Scientists Say U.S. Nuclear Sites Had 14 ‘Near Misses’ in 2010

March 17, 2011

Many of the serious safety or security lapses at U.S. nuclear power plants in 2010 happened because plant owners — and often the Nuclear Regulatory Commission (NRC) — failed to address known safety problems, according to a report released today by the Union of Concerned Scientists (UCS).

In 2010, the NRC reported on 14 special inspections it launched in response to troubling events, safety equipment problems, and security shortcomings at nuclear power plants. The UCS says that many of these significant events occurred because reactor owners, and often the NRC, tolerated known safety problems.

“While none of the safety problems in 2010 caused harm to plant employees or the public, their frequency — more than one per month — is high for a mature industry,” the UCS says.

For example, the owner of the Calvert Cliffs plant in Maryland ended a program to routinely replace safety components before launching a new program to monitor degradation of those components. As a result, an electrical device that had been in use for longer than its service lifetime failed, disabling critical safety components.
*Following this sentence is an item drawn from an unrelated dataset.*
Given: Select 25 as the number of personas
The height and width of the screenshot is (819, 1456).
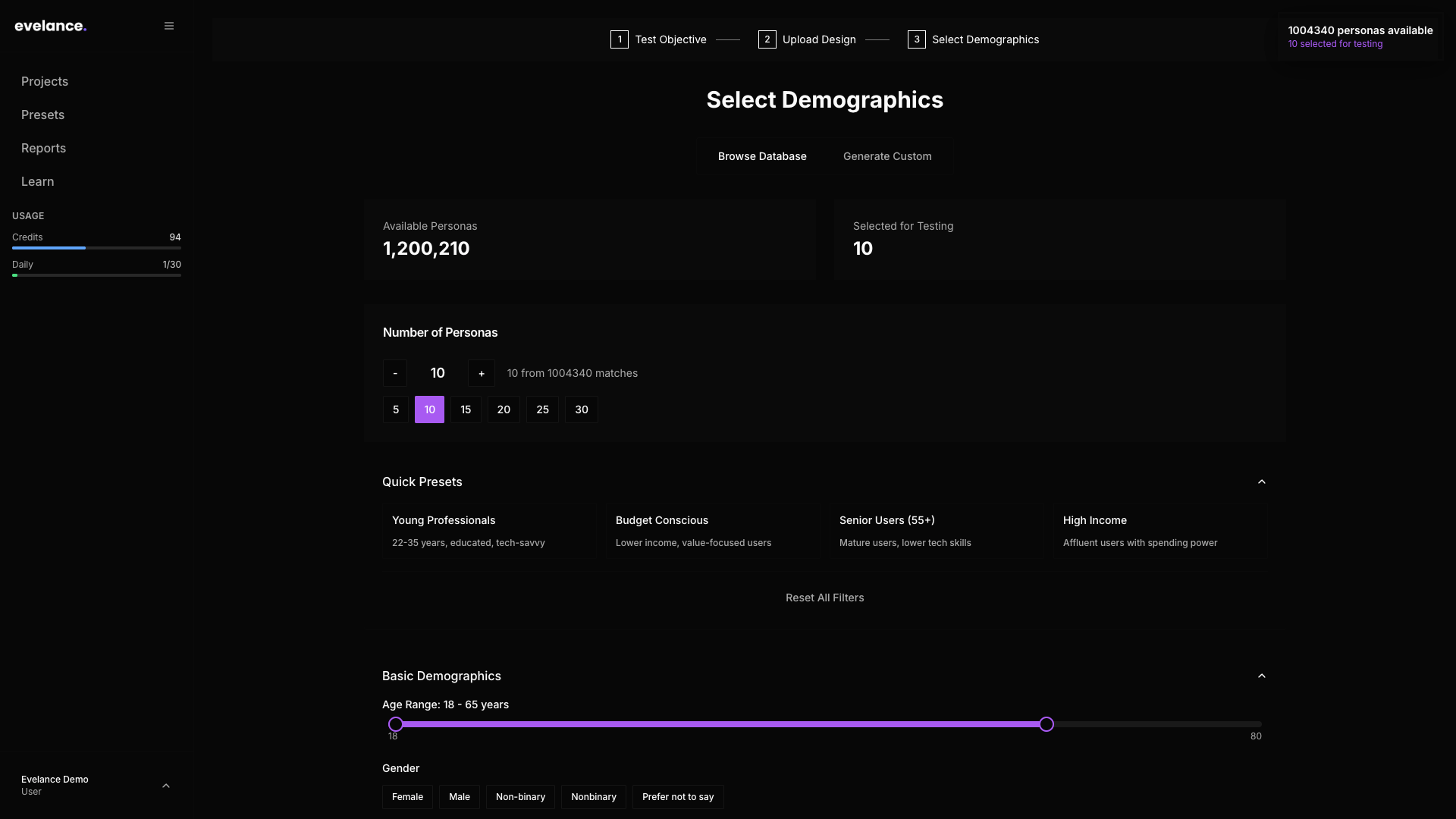Looking at the screenshot, I should [542, 410].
In another example, after declaring an emergency at its Brunswick nuclear plant in North Carolina, the owner failed to staff its emergency response teams within the required amount of time. That lapse occurred because workers did not know how to activate the automated system that summons emergency workers to the site.
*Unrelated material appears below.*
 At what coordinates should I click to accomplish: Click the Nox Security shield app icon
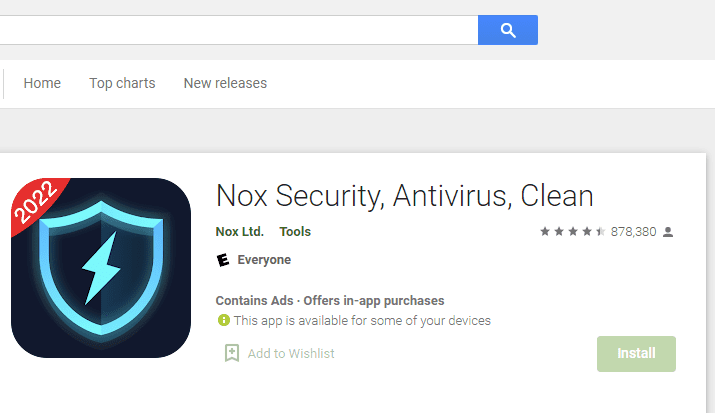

The UCS report also provides three examples where onsite NRC inspectors made “outstanding catches” of safety problems at the Oconee, Browns Ferry, and Kewaunee nuclear plants— “before these impairments could lead to events requiring special inspections, or to major accidents.”
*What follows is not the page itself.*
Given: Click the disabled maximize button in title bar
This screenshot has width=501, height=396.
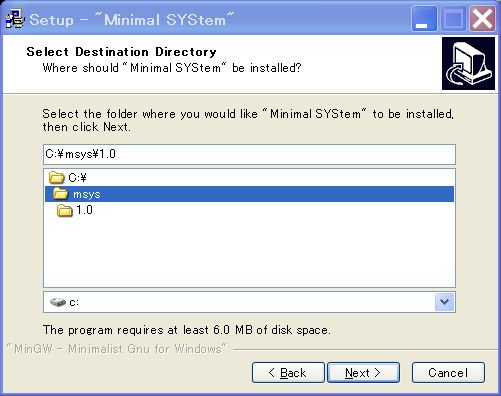Looking at the screenshot, I should (x=453, y=19).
However, the report says that the NRC did not always serve the public well in 2010. It analyzes serious safety problems at Peach Bottom, Indian Point, and Vermont Yankee that the NRC overlooked or dismissed.

The NRC audits only about five percent of activities at nuclear plants each year, according to the UCS, which says the NCR can learn lessons from the 14 near-misses and how it should apply its limited resources to reap the greatest returns to public safety.

The report says the three positive and three negative examples do not represent the agency’s best and worst performances in 2010.

“Instead, the examples highlight patterns of NRC behavior that contributed to these outcomes. The positive examples clearly show that the NRC can be an effective regulator. The negative examples attest that the agency still has work to do to become the regulator of nuclear power that the public deserves,” the report says.

The scientists say that the chances of a disaster at a nuclear plant are low. But “[t]he more owners sweep safety problems under the rug and the longer safety problems remain uncorrected, the higher the risk climbs,” the report says.

The Union of Concerned Scientists is a U.S. science-based nonprofit organization headquartered in Cambridge, Mass. It also has offices in Berkeley, Chicago and Washington, D.C.